== DIRECTIONS FOR THIS TASK ==
What is needed is an exact transcription of the line containing "1024x475 pixels." and every line after it through the end of the entries below, with no pictures.

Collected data
——
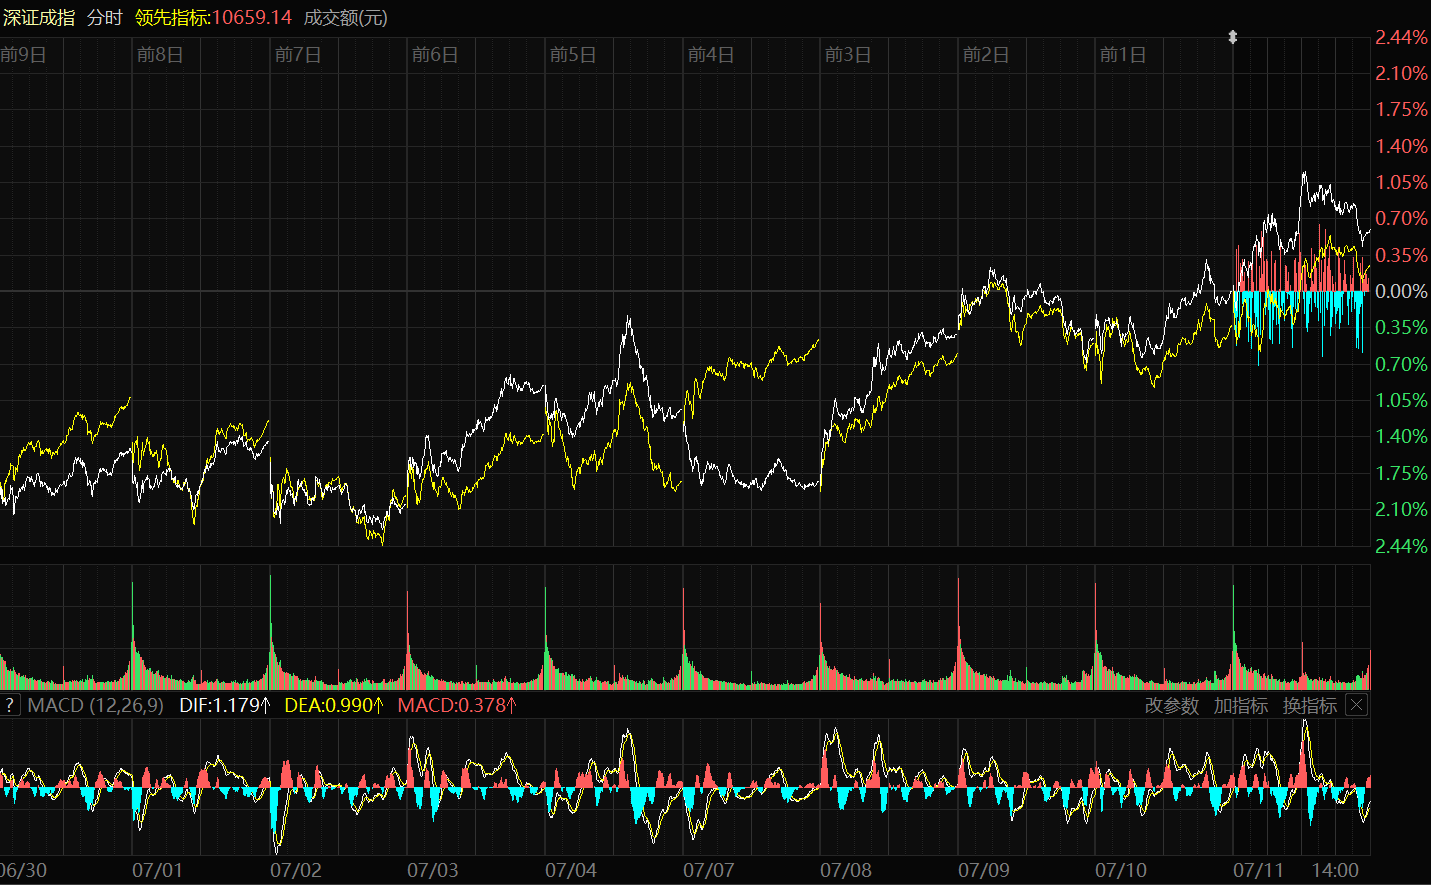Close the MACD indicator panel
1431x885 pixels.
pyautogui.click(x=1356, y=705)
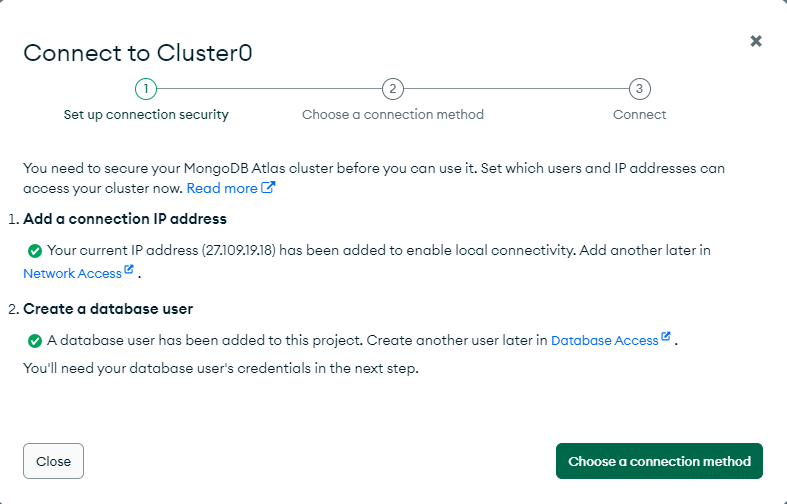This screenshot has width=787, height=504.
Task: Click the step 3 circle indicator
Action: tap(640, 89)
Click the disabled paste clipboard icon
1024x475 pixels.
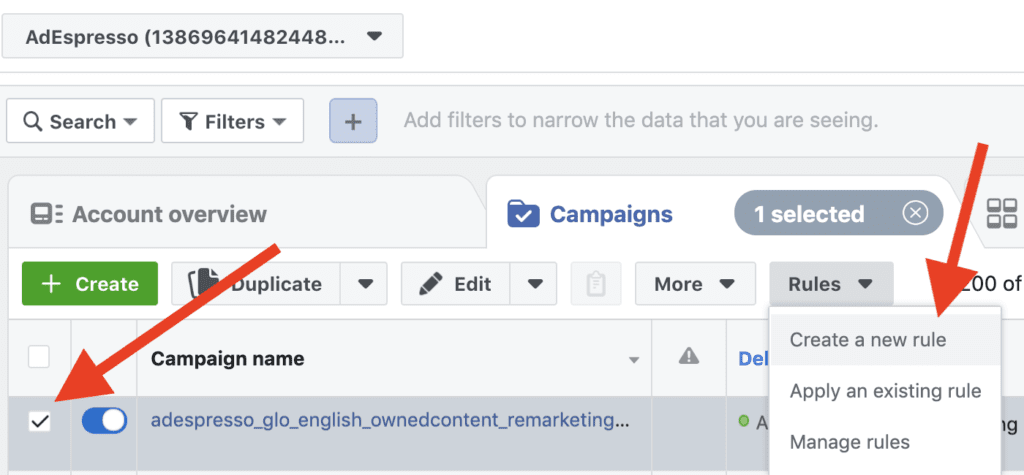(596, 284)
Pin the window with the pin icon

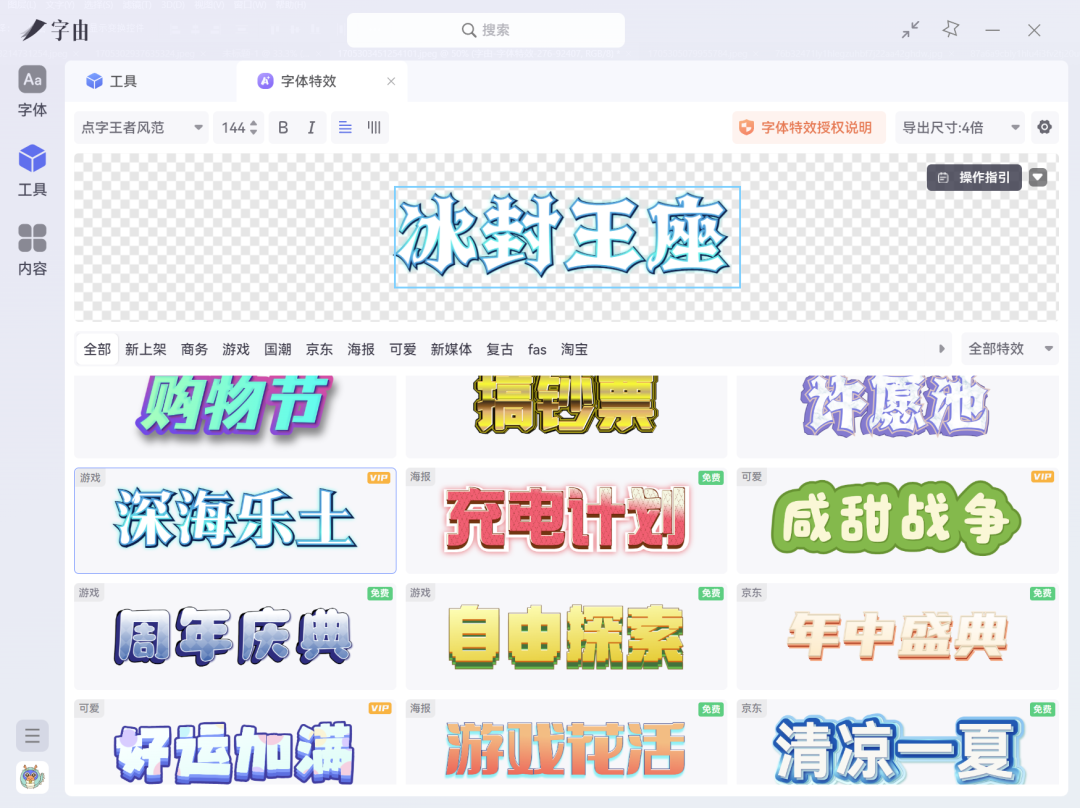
——
== ANSWER SPACE ==
1024x475 pixels.
(596, 284)
Pin the window with the pin icon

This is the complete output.